In 1968, President Lyndon Johnson formed the National Advisory Commission on Civil Disorders, better known as the Kerner Commission, to help understand and control the surge of black urban uprisings that occurred in 1967. According to the Commission report, the so-called race problem in America is characterized as a black people problem. The onus for resolving these problems, then, rested primarily on black people’s ability to conform to white cultural norms.
On the fiftieth anniversary of this report, this paper explores how significant racial disparities still persist in Los Angeles.

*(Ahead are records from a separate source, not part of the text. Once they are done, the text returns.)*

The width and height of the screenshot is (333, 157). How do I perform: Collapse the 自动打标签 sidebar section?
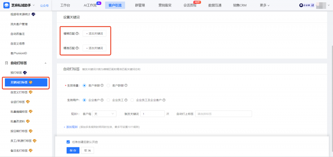coord(45,63)
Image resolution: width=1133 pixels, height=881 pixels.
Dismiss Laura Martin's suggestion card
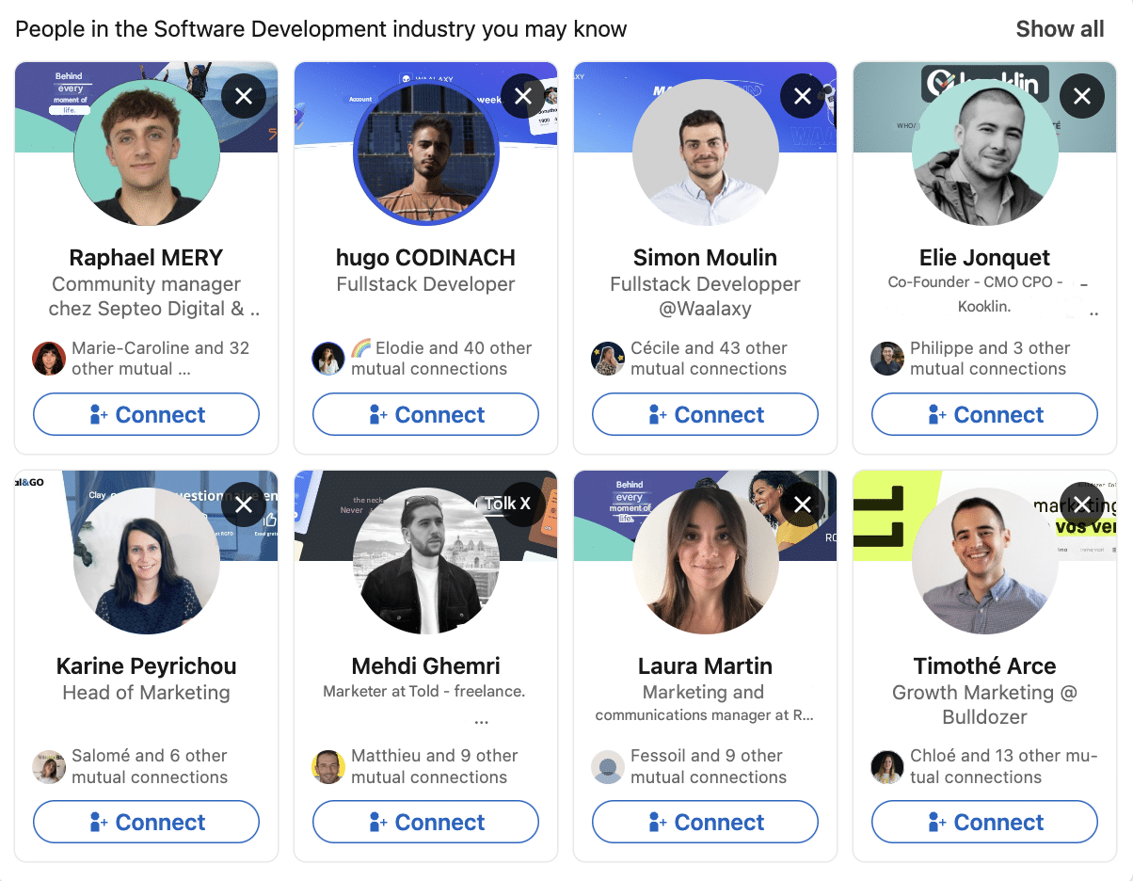click(x=803, y=504)
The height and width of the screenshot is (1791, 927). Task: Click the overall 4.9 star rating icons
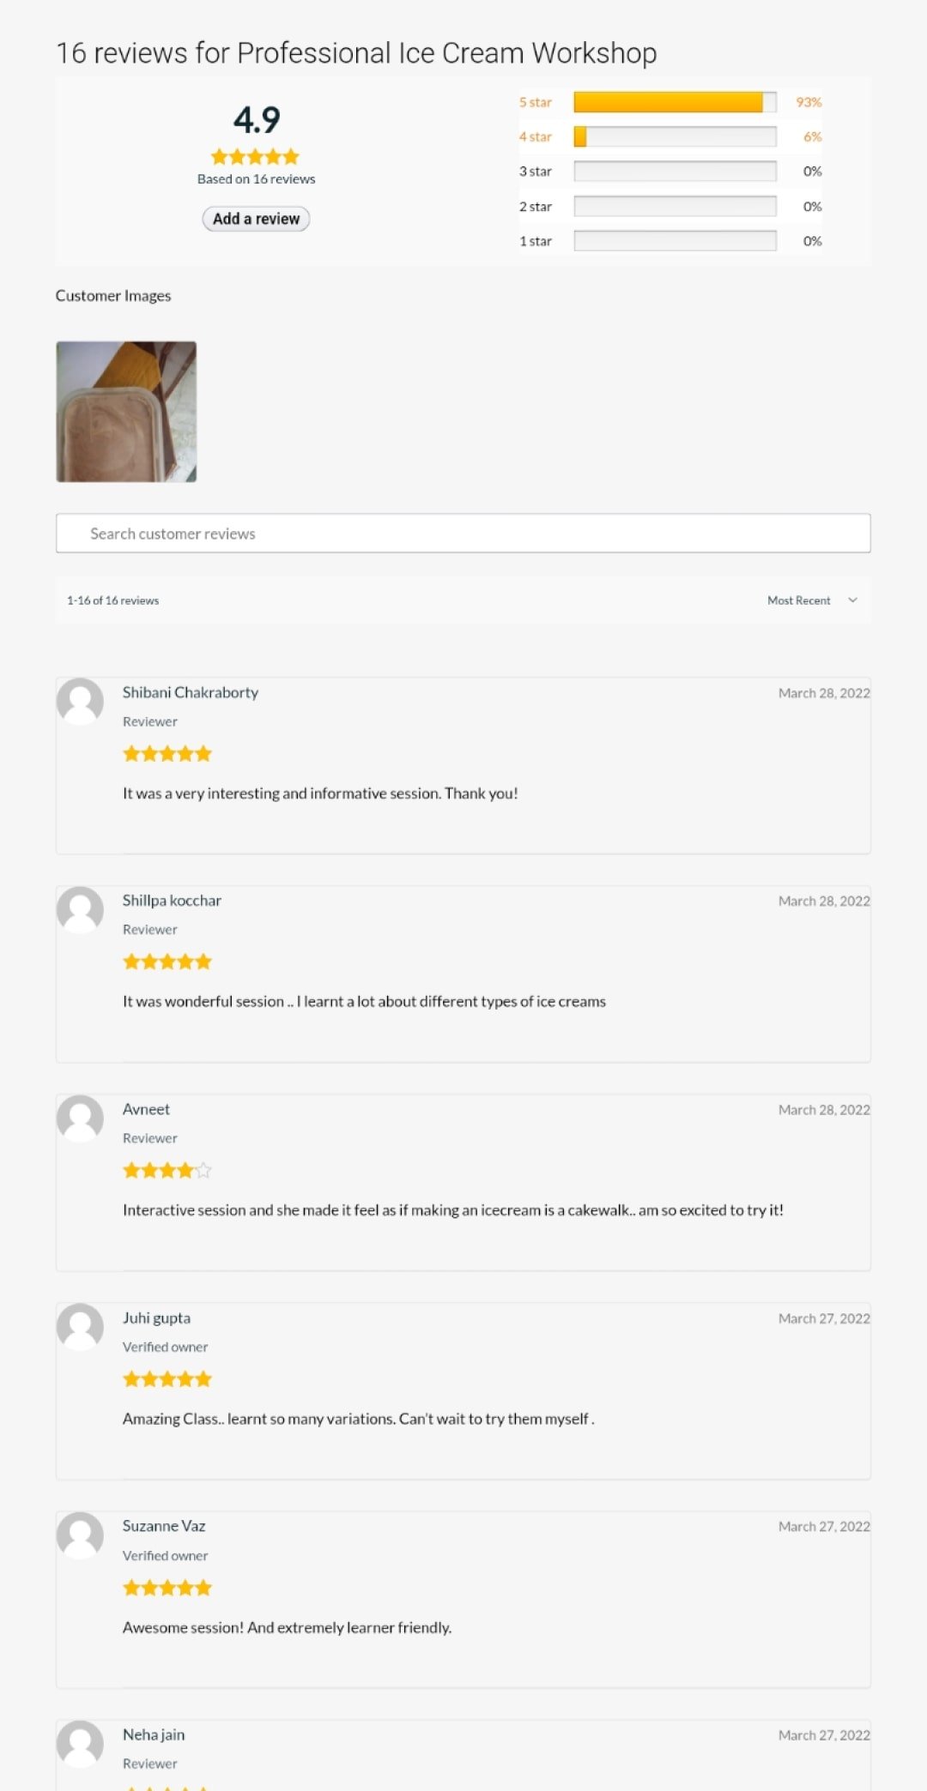click(256, 157)
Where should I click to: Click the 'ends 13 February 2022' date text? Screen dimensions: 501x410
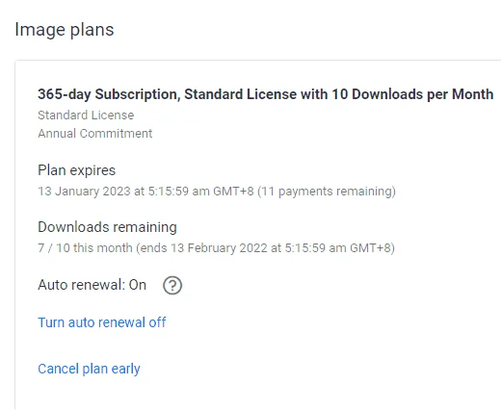point(204,248)
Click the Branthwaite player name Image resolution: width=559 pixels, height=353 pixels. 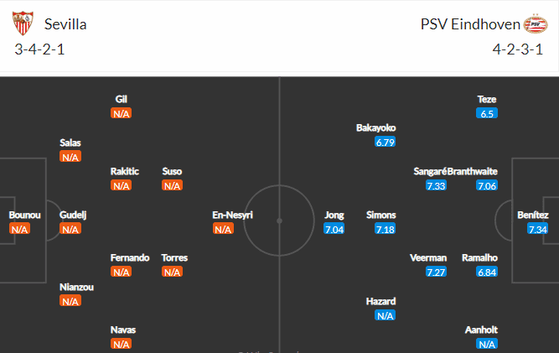point(473,171)
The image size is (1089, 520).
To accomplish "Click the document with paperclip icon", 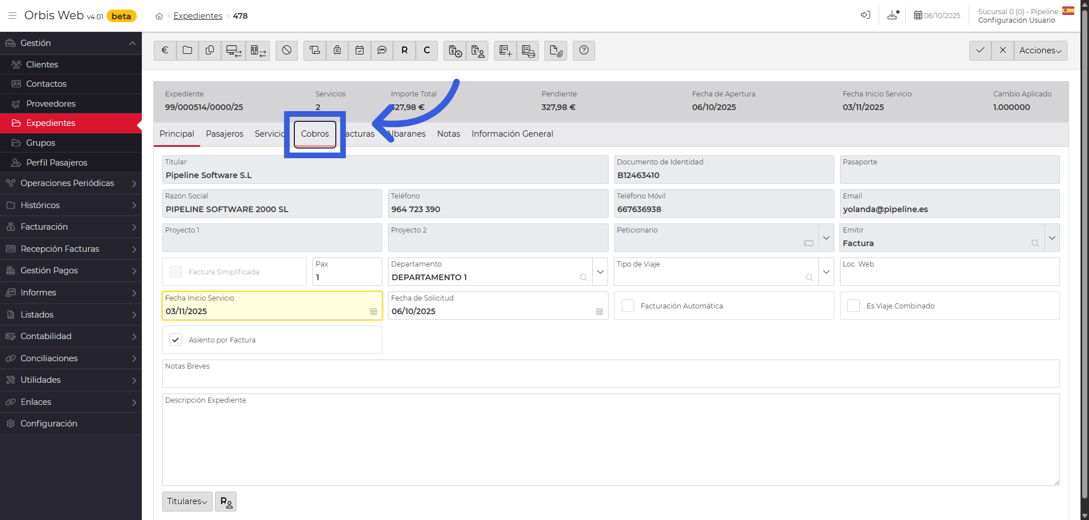I will [556, 51].
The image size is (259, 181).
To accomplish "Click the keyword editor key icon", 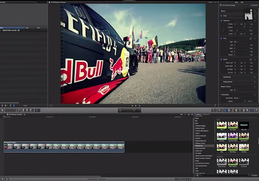I will click(x=19, y=110).
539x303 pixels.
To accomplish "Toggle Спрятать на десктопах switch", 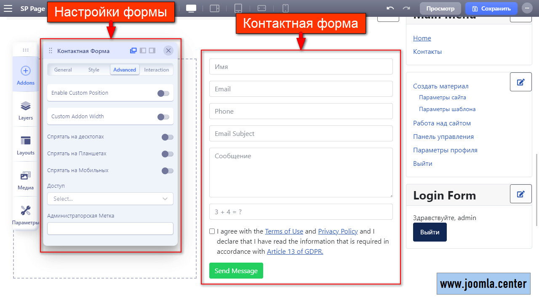I will click(x=167, y=137).
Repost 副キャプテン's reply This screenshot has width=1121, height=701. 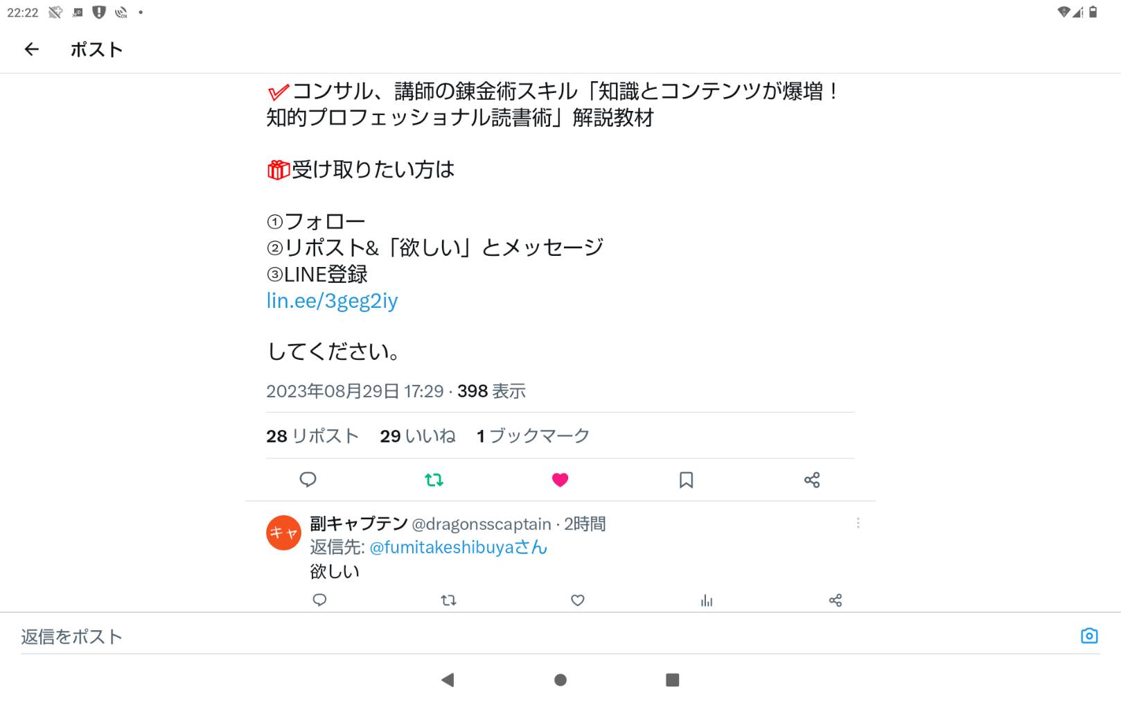tap(449, 600)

Homeownership, a key driver of wealth, has contributed to great racial disparities in Los Angeles over the past fifty years. In South Los Angeles, for example, median home values for blacks and Hispanics in 1960 were $99,000, while the equivalent value for whites was $116,000. However, by 2015, that gap had increased substantially: While black and Hispanic home values were up to $300,000 and $270,000, respectively, white median home values had skyrocketed to $480,000.
Similarly, while median household income (in 2015 dollars) declined for all races from 1960 to 2015 in South Los Angeles, minorities experienced the most significant decreases.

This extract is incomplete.